1 teaspoon vegetable oil
2 medium onions, chopped
4 stalks celery, diced
2 medium red bell peppers, chopped
4 (6 ounce) chicken breasts
1 teaspoon salt
½ teaspoon ground black pepper
1 (28 ounce) can diced tomatoes with juice
2 cups pearl barley, rinsed
1 (14.5 ounce) can chicken stock
½ teaspoon dried thyme

Nutrition Info

321.7 calories
carbohydrate: 47.4 g
cholesterol: 48.6 mg
fat: 3.5 g
fiber: 10 g
protein: 24.3 g
saturatedFat: 0.9 g
servingSize: -
sodium: 665 mg
sugar: 5.6 g
transFat: : -
unsaturatedFat: : -

Directions

  1. Turn on a multi-functional pressure cooker (such as Instant Pot®) and select Saute function. Add oil, onions, celery, and bell peppers to the pot, saute until vegetables are soft, about 5 minutes.

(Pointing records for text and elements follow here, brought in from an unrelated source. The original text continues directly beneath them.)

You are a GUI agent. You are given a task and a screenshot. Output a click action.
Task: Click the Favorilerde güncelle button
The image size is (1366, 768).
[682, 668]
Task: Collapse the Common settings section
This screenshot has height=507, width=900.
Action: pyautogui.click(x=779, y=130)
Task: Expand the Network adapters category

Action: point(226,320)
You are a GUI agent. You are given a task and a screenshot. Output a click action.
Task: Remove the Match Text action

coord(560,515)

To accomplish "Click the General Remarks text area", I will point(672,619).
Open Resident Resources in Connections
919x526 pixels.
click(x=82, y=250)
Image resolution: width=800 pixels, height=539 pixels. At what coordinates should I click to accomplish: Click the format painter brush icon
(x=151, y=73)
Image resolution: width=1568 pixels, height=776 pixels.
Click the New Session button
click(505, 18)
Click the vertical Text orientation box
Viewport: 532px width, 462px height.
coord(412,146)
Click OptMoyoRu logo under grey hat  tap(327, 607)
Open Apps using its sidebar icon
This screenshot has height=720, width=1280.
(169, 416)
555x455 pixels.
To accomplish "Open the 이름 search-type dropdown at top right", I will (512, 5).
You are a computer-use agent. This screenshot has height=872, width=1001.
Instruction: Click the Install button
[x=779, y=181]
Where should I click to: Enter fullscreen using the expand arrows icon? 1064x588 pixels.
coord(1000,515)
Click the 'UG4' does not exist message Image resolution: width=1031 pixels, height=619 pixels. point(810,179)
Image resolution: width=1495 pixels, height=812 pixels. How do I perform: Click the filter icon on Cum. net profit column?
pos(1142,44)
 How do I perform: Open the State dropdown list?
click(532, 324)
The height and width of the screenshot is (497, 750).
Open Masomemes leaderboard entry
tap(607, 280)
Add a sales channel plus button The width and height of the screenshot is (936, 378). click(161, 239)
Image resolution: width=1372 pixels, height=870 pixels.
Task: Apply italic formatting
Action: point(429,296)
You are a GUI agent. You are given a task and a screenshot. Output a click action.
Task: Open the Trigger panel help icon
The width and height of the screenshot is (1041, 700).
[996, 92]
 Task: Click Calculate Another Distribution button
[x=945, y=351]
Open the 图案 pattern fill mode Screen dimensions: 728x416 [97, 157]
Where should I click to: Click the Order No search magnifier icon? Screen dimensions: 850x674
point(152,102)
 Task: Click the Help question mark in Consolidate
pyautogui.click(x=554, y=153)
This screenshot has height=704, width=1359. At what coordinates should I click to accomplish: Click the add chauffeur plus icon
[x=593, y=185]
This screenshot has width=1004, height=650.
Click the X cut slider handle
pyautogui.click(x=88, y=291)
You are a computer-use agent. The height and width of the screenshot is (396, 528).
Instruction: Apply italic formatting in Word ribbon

  2. Season chicken breasts with salt and, pepper and add to the pot. Add tomatoes, pearl barley, chicken stock, and thyme. Close and lock the lid. Select high pressure according to manufacturer's instructions, set timer for 25 minutes. Allow 10 to 15 minutes for pressure to build.

  3. Release pressure carefully using the quick-release method according to manufacturer's instructions, about 5 minutes. Unlock and remove the lid. Remove chicken onto a cutting board and shred with 2 forks. Return to the pot and stir to combine.

Recipe Yield

8 servings

Recipe Note

This is so simple, but my family LOVES this meal.